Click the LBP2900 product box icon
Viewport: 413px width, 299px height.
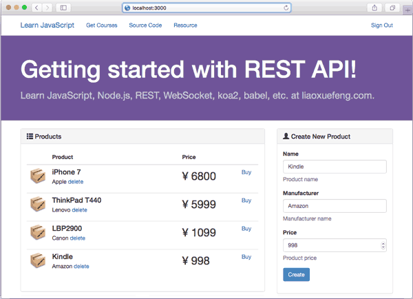(x=37, y=233)
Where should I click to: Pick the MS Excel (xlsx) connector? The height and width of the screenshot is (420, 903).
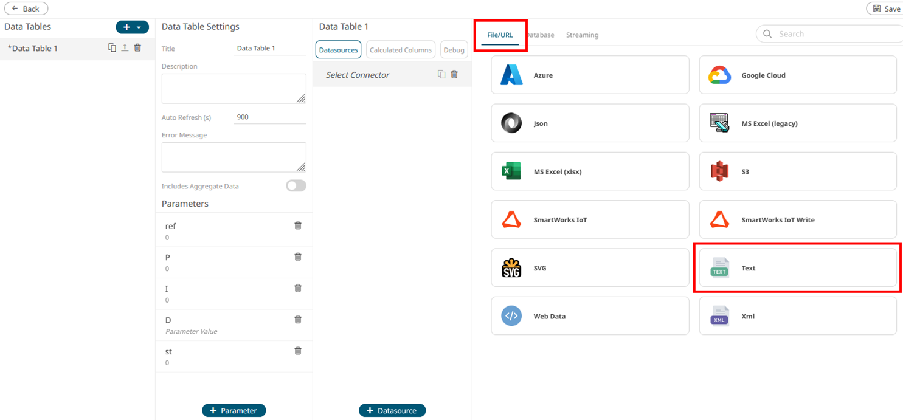[x=590, y=171]
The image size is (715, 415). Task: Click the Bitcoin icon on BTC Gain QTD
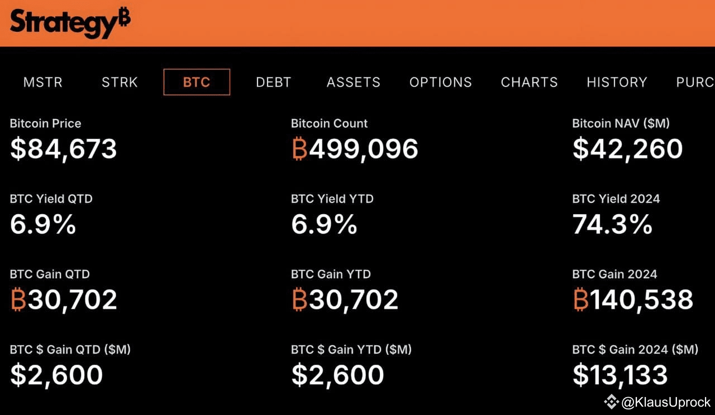[x=18, y=300]
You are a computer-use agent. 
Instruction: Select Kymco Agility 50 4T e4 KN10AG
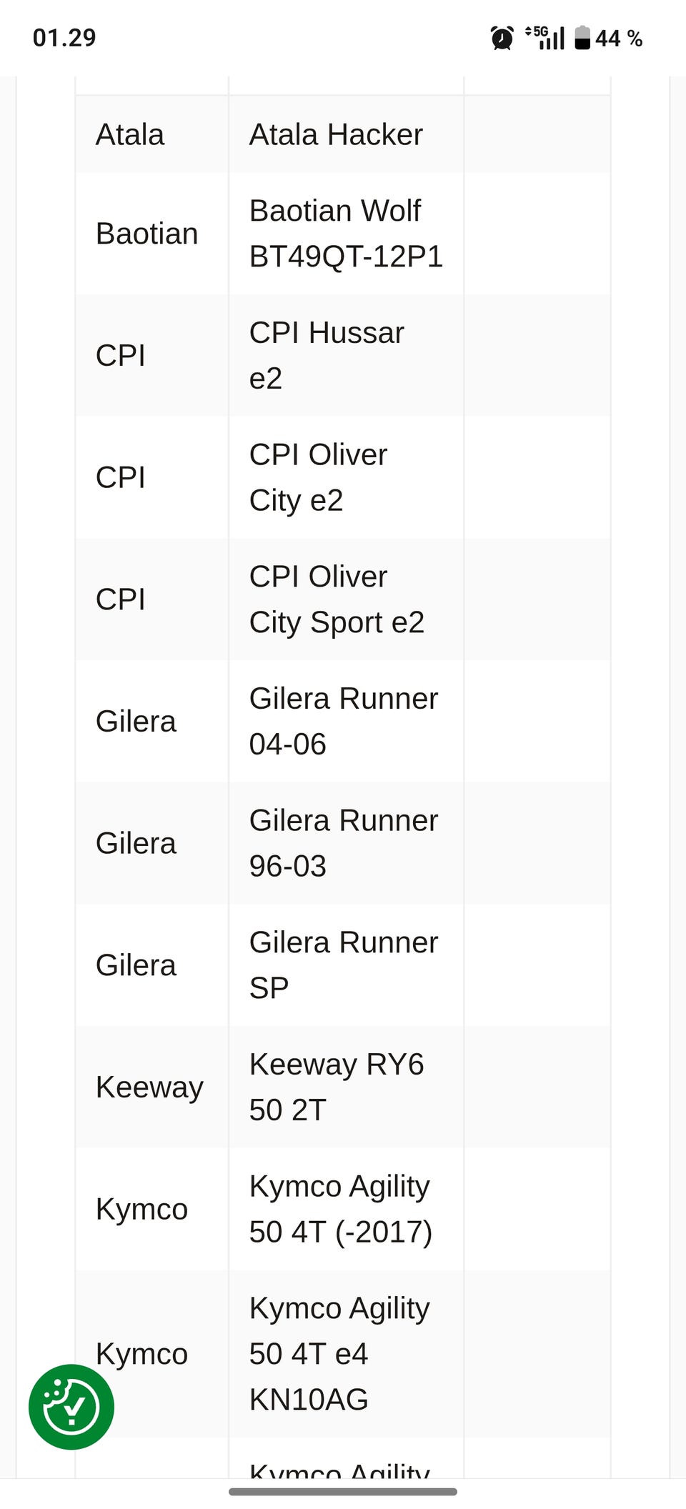click(x=339, y=1353)
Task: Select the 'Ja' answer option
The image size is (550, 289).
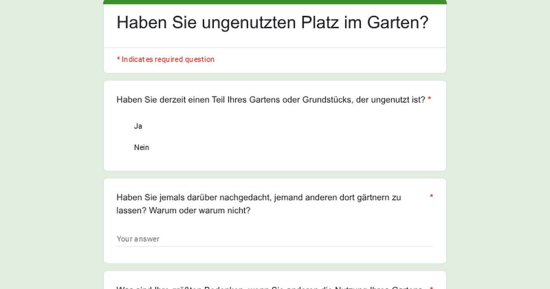Action: (x=138, y=126)
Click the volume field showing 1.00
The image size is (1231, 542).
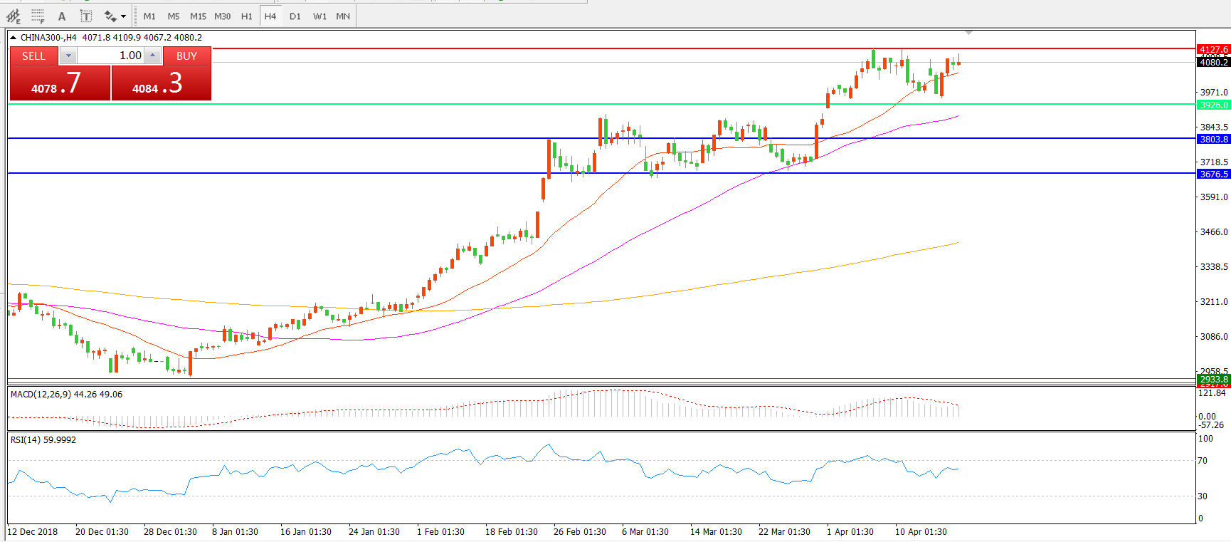click(x=110, y=56)
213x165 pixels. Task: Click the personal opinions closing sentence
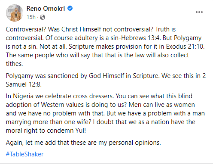click(x=83, y=143)
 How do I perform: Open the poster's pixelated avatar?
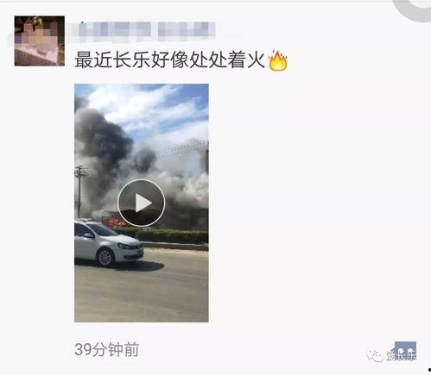pos(40,41)
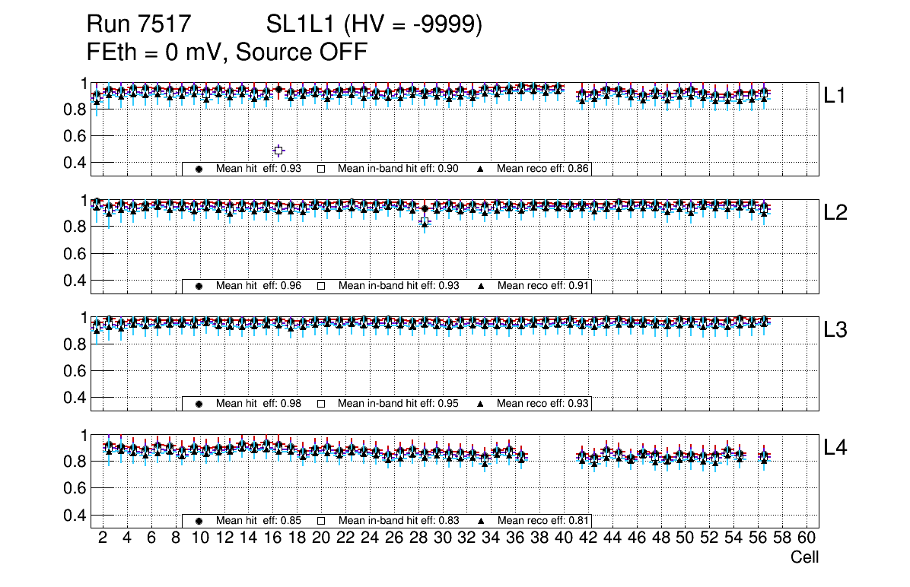Click 'Mean reco eff: 0.93' legend entry
The image size is (910, 587).
[543, 404]
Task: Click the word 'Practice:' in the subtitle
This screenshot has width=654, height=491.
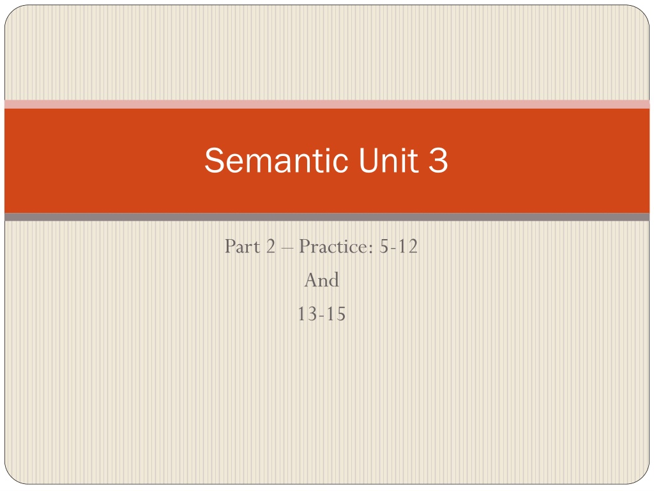Action: [x=336, y=246]
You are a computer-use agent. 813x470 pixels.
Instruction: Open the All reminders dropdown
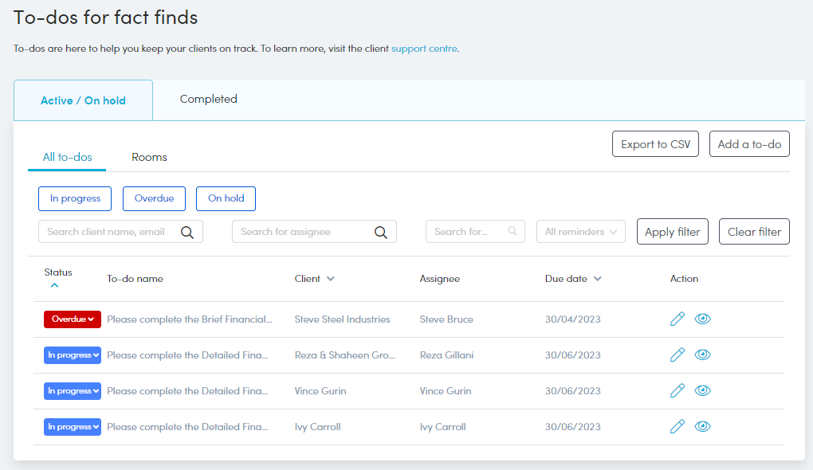[581, 232]
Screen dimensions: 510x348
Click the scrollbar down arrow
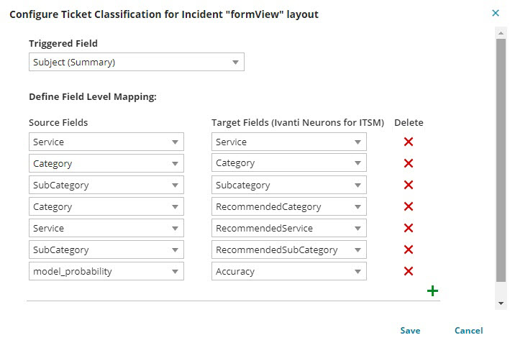coord(501,304)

> _Your instructions_
Counting only lines that hold the string "computer", how many are there in the listing above? Give that number by itself.

> _Exercise result_
2